**Input**
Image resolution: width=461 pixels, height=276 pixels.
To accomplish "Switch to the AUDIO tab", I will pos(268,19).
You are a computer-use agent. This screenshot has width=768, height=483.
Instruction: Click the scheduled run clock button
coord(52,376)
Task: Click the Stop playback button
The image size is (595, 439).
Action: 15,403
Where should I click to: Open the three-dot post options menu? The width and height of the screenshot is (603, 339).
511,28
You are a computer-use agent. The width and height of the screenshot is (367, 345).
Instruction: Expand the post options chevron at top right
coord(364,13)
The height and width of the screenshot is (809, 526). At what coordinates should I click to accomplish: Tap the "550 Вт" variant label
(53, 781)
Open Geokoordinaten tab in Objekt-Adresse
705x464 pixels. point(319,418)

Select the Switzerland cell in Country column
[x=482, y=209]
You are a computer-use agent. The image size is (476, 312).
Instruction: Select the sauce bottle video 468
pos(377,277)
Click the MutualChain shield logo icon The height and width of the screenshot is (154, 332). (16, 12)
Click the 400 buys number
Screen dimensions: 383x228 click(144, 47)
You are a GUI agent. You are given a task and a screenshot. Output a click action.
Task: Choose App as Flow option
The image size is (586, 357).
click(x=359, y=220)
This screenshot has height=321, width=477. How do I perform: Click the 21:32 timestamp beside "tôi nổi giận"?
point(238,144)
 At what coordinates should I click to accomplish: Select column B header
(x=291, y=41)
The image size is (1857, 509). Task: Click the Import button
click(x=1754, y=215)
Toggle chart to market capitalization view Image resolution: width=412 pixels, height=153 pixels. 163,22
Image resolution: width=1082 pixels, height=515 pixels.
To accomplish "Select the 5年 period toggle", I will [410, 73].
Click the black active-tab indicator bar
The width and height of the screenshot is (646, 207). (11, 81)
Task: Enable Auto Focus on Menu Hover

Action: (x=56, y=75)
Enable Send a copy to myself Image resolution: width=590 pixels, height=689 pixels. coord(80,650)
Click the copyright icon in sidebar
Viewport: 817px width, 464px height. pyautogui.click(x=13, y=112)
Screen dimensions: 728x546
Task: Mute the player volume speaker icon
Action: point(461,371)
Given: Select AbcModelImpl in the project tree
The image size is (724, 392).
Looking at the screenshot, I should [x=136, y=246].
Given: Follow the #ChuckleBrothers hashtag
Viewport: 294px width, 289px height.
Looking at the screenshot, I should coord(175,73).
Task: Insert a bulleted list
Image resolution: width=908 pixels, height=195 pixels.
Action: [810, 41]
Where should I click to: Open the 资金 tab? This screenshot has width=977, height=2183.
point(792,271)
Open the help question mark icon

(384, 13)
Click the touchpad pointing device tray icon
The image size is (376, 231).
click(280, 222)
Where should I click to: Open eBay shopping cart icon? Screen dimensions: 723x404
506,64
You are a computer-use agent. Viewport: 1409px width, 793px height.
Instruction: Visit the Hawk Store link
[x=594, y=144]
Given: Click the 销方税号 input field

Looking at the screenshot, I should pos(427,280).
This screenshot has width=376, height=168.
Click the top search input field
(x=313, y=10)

**Work task**
Would you repeat all of the entries exactly?

**Worked solution**
Image resolution: width=461 pixels, height=276 pixels.
To accomplish "Switch to the AUDIO tab", I will pos(268,19).
You are a computer-use agent. This screenshot has width=768, height=483.
Instruction: Click the scheduled run clock button
coord(52,376)
Task: Click the Stop playback button
The image size is (595, 439).
Action: 15,403
Where should I click to: Open the three-dot post options menu? The width and height of the screenshot is (603, 339).
511,28
You are a computer-use agent. The width and height of the screenshot is (367, 345).
Instruction: Expand the post options chevron at top right
coord(364,13)
The height and width of the screenshot is (809, 526). At what coordinates should I click to accomplish: Tap the "550 Вт" variant label
(53, 781)
Open Geokoordinaten tab in Objekt-Adresse
705x464 pixels. point(319,418)

Select the Switzerland cell in Country column
[x=482, y=209]
You are a computer-use agent. The image size is (476, 312).
Instruction: Select the sauce bottle video 468
pos(377,277)
Click the MutualChain shield logo icon The height and width of the screenshot is (154, 332). (16, 12)
Click the 400 buys number
Screen dimensions: 383x228 click(144, 47)
You are a GUI agent. You are given a task and a screenshot. Output a click action.
Task: Choose App as Flow option
The image size is (586, 357).
click(x=359, y=220)
This screenshot has height=321, width=477. How do I perform: Click the 21:32 timestamp beside "tôi nổi giận"?
point(238,144)
 At what coordinates should I click to accomplish: Select column B header
(x=291, y=41)
The image size is (1857, 509). Task: Click the Import button
click(x=1754, y=215)
Toggle chart to market capitalization view Image resolution: width=412 pixels, height=153 pixels. 163,22
Image resolution: width=1082 pixels, height=515 pixels.
To accomplish "Select the 5年 period toggle", I will [410, 73].
Click the black active-tab indicator bar
The width and height of the screenshot is (646, 207). (11, 81)
Task: Enable Auto Focus on Menu Hover

Action: (x=56, y=75)
Enable Send a copy to myself Image resolution: width=590 pixels, height=689 pixels. coord(80,650)
Click the copyright icon in sidebar
Viewport: 817px width, 464px height. pyautogui.click(x=13, y=112)
Screen dimensions: 728x546
Task: Mute the player volume speaker icon
Action: point(461,371)
Given: Select AbcModelImpl in the project tree
The image size is (724, 392).
Looking at the screenshot, I should [x=136, y=246].
Given: Follow the #ChuckleBrothers hashtag
Viewport: 294px width, 289px height.
Looking at the screenshot, I should coord(175,73).
Task: Insert a bulleted list
Image resolution: width=908 pixels, height=195 pixels.
Action: [810, 41]
Where should I click to: Open the 资金 tab? This screenshot has width=977, height=2183.
point(792,271)
Open the help question mark icon

(384, 13)
Click the touchpad pointing device tray icon
The image size is (376, 231).
click(280, 222)
Where should I click to: Open eBay shopping cart icon? Screen dimensions: 723x404
506,64
You are a computer-use agent. Viewport: 1409px width, 793px height.
Instruction: Visit the Hawk Store link
[x=594, y=144]
Given: Click the 销方税号 input field

Looking at the screenshot, I should pos(427,280).
This screenshot has width=376, height=168.
Click the top search input field
(x=313, y=10)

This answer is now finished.